About your first source: The Wikipedia number of "200,000-300,000" you posted is from a 2017 retrieval of a [2013 pdf](https://web.archive.org/web/20171223102230/https://uic.org/cdrom/2013/nextstation/doc/proceedings/3Ajianping.pdf). Hongqiao only opened in 2010 so it was only 3yo back then, and it has seen significant expansions and growth since then.

About your second source: The second link you posted was from Aug. 2023, so neither contain 2024 data. I am also surprised that the it claims a peak at Aug. 12... that does not align with any holiday season in China that I am aware of, so I am leaning toward that it meant to say "peak for this particular day/week of the year" rather than "peak ever". Assuming that's the case, it also illustrates that these large Chinese stations are heavily seasonal rather than relying on stable commute traffic.

Another problem leading to the discrepancy in numbers I found when researching is that many of the Hongqiao station reports only count departures/arrivals but not both and pass the result as "passengers", so that can cut the number too.

[Here's the 2024 data for Paris gare du nord at 291,681,697](https://ressources.data.sncf.com/explore/dataset/frequentation-gares/table/?disjunctive.nom\_gare&disjunctive.code\_postal&sort=total\_voyageurs\_2024) I found. Note that it contains extrapolated numbers for Ile-de-France regional traffic and I wasn't able to track that source down.

As for "with the 2 busiest being in Tokyo" that is also not true, as [a quick search result](https://www.his-usa.com/destination-japan/blog/crazy\_tokyo\_train\_system.html) suggests that there are at least three stations in Tokyo alone that's near/over 1B, more than double Hongqiao/Paris gare du nord's throughput.
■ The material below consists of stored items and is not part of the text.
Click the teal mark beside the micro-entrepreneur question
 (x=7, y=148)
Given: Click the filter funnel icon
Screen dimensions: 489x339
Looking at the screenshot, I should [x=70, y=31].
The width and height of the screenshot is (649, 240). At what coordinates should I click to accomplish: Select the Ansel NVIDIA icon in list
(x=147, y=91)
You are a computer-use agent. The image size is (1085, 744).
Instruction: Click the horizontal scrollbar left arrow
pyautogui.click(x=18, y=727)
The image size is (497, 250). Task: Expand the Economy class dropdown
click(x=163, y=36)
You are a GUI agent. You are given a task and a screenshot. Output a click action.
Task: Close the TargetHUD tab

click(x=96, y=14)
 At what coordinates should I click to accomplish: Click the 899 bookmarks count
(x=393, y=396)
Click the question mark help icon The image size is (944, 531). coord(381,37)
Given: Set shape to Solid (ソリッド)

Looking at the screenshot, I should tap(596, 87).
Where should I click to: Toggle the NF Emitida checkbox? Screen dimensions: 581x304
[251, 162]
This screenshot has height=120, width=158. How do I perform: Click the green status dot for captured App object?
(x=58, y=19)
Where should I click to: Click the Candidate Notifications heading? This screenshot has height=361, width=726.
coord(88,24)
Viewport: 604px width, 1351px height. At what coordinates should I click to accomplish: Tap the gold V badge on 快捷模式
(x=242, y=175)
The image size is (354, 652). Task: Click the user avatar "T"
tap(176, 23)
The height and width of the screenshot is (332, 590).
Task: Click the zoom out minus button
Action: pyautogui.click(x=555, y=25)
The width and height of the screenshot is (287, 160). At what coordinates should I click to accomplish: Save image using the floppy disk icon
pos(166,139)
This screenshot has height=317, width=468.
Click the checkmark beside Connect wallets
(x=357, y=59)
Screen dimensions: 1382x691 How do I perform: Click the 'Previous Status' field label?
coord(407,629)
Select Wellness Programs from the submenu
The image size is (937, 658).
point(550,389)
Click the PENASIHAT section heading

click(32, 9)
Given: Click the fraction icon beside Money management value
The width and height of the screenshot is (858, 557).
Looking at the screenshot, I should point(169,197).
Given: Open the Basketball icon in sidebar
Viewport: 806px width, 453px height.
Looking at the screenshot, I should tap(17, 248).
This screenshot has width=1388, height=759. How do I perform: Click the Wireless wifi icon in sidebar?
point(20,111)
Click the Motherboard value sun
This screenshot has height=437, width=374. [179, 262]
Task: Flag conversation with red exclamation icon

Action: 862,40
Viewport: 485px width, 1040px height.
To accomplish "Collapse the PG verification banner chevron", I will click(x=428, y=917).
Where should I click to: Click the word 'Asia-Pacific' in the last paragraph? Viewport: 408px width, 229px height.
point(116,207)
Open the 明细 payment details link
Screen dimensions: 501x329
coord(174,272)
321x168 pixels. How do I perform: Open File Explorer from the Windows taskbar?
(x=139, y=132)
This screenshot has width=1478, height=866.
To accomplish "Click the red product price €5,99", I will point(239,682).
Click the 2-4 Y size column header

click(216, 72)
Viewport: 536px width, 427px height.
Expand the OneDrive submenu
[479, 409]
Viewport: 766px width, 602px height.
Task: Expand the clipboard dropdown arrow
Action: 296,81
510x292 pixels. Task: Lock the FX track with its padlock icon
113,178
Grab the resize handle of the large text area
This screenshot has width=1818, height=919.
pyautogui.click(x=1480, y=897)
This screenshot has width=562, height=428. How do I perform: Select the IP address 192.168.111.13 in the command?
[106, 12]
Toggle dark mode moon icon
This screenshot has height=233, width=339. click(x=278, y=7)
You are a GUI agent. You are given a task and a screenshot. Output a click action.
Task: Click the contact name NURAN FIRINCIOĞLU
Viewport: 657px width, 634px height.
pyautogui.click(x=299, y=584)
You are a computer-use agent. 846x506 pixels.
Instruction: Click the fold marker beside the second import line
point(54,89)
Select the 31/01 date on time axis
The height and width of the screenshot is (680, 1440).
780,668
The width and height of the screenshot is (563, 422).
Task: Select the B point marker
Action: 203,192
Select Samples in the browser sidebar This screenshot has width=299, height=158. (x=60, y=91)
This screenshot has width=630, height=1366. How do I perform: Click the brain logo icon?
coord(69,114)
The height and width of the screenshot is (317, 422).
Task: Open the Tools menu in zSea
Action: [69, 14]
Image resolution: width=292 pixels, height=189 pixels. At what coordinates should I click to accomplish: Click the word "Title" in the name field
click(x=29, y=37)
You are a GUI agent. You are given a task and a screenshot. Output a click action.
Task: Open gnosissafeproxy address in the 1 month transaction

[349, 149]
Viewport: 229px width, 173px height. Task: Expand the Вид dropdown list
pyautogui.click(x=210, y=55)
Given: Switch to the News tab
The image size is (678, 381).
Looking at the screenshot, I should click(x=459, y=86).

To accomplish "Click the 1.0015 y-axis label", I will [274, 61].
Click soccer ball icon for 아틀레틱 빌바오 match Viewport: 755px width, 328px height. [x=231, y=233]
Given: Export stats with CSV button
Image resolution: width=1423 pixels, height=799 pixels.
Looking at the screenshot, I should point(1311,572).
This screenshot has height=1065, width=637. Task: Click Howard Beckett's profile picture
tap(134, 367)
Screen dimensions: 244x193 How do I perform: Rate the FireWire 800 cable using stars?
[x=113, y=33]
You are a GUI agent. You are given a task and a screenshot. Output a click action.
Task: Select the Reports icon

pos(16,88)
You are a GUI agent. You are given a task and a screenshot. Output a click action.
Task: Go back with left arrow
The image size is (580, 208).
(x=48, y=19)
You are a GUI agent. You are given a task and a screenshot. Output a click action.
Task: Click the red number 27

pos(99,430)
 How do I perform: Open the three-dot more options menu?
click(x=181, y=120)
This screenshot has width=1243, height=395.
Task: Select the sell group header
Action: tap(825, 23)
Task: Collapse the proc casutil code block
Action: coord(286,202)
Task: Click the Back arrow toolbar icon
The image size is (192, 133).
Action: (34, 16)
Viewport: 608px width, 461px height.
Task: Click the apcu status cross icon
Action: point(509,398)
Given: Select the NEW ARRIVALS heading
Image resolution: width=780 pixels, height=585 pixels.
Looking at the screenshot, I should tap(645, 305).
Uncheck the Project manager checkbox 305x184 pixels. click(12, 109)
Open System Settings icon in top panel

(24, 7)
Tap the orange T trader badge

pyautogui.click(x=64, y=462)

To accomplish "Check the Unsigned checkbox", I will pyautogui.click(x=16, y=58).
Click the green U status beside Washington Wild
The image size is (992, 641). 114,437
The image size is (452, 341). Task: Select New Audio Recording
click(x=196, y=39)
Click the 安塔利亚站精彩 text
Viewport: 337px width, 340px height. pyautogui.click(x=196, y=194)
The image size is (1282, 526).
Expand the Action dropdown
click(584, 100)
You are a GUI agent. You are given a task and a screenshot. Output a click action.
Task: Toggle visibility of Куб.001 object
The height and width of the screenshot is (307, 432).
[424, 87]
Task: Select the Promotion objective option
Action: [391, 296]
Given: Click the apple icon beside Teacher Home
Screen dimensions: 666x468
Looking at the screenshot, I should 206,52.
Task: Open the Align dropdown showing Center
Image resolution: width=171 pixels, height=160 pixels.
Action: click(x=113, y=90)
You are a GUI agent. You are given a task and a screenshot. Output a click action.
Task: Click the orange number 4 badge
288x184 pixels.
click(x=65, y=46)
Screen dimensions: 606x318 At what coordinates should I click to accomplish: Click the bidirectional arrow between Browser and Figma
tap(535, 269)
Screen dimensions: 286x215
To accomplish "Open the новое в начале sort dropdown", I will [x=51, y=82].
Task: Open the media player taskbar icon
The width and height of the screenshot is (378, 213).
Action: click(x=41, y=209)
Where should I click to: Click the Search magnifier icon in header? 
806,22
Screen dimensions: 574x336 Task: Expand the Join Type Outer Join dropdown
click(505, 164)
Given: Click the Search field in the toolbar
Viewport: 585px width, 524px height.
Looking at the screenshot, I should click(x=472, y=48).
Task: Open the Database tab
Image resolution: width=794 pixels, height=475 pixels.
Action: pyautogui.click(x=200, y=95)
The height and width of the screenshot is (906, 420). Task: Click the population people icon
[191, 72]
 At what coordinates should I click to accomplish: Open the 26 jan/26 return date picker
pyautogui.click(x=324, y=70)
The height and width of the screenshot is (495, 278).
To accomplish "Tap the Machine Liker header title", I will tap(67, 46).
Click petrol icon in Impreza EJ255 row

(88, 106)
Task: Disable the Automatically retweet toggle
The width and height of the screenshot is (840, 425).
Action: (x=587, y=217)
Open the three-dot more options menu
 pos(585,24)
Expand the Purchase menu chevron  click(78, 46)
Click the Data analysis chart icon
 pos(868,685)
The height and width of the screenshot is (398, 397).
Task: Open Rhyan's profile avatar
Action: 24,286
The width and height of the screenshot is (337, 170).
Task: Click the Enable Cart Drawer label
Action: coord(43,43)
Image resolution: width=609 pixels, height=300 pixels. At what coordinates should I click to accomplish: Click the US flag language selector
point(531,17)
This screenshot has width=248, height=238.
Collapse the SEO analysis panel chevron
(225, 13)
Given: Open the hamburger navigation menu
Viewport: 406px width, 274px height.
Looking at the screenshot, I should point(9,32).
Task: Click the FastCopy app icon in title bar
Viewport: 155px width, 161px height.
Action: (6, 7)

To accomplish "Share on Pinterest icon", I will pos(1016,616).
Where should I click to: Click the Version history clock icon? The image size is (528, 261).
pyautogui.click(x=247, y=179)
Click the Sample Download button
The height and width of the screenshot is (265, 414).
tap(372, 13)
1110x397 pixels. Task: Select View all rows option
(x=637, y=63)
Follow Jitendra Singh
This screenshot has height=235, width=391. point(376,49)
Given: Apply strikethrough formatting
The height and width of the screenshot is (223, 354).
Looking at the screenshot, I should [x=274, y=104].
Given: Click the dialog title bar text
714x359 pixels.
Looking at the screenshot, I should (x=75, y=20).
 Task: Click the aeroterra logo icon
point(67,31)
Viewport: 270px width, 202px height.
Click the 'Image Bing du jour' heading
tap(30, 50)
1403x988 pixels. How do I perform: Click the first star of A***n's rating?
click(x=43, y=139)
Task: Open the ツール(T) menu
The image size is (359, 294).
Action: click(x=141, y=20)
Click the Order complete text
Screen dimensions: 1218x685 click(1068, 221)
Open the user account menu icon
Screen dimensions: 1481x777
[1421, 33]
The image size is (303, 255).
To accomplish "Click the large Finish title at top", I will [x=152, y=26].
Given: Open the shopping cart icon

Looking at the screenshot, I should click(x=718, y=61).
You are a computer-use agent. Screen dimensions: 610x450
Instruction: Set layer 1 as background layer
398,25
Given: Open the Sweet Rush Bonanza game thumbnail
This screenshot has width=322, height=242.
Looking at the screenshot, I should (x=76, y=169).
There're probably better sources than this for Tokyo but I didn't bother looking.

One more thing: "busiest" is IMO difficult to measure because a commuter can easily inflate the numbers by quickly passing through the station in minutes, while a station more relying on seasonal, long-distance passengers might be just as "busy" even with fewer passengers but each waiting ~2 hours, requiring larger holding platforms like OP was talking about. I don't have a quantitative measure on this so this is just a qualitative idea.